Python and Environments

We mainly use Python 3.11+ versions and the tooling is continuously updated to allow for the newest updates. Do choose pyenv as your first environment management tool. We do not support anaconda. Install pyenv on your machine and create your project's virtual environment with:

pyenv install <python_version>
# to set 3.11 globally: pyenv global 3.11
pyenv virtualenv <python_version> <environment_name>
pyenv activate <environment_name>
pyenv deactivate
Feel free to refer to this guide for the extended setup, local vs global and managing multiple environments.

Tooling and Development

Most of the team works in Visual Studio Code editor.
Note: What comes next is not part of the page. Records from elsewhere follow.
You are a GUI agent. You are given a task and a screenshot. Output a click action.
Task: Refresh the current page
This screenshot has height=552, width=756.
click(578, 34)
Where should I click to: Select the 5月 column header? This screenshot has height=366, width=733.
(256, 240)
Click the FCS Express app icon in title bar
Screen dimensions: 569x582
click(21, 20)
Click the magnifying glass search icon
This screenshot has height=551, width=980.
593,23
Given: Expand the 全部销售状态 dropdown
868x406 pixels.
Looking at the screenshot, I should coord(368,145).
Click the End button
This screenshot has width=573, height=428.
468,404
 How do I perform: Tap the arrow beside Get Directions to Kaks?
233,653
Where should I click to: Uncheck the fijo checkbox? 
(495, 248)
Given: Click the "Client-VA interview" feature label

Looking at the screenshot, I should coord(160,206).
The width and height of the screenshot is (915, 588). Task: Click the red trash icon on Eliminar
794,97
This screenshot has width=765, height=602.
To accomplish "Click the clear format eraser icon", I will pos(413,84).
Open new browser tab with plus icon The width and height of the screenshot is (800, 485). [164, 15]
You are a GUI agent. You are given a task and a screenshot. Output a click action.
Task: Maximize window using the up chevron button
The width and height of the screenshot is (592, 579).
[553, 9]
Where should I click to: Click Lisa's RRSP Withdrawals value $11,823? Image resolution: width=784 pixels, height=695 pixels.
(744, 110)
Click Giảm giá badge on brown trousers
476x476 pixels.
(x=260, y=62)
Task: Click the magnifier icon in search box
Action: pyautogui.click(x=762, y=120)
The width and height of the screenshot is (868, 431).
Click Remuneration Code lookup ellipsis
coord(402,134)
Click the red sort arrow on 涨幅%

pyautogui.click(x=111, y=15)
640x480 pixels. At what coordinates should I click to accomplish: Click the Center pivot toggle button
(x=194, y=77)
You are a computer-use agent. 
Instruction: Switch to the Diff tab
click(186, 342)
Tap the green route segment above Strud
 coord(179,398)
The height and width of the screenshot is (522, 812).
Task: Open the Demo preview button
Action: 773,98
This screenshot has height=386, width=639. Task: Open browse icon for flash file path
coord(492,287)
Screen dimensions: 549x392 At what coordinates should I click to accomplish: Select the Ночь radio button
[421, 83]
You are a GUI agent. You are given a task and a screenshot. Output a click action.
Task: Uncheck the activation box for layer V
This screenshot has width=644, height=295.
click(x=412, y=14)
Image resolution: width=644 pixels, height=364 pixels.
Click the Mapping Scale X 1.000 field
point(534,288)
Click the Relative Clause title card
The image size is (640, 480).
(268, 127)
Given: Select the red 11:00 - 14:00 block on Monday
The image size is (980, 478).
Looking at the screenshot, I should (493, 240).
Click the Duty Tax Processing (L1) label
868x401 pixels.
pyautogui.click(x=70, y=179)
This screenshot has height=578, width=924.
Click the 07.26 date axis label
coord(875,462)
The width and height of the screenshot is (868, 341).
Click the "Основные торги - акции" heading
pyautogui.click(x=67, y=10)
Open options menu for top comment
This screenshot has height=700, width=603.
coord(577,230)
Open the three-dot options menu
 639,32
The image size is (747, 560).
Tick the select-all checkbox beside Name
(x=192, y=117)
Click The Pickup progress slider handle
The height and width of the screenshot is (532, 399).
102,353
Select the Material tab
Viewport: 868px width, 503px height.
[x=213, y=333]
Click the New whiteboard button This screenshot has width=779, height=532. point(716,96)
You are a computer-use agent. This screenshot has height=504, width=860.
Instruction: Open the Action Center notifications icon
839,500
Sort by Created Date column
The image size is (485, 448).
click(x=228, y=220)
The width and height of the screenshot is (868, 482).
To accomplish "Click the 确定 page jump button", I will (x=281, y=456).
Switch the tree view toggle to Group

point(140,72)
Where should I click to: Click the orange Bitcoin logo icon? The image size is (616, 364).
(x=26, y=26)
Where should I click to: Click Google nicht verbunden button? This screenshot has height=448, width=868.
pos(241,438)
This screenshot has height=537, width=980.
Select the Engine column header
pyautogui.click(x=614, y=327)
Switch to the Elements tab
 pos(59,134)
If that's your choice as well, consider adding following extensions: - autoDocstring for easier documentation writing. - black as a code formatter and isort for sorting imports.

Typing

Do use type hints and following styling: - Use normal rules for colons, that is, no space before and one space after a colon: text: str. - Use spaces around the = sign when combining an argument annotation with a default value: align: bool = True. - Use spaces around the -> arrow: def headline(...) -> str.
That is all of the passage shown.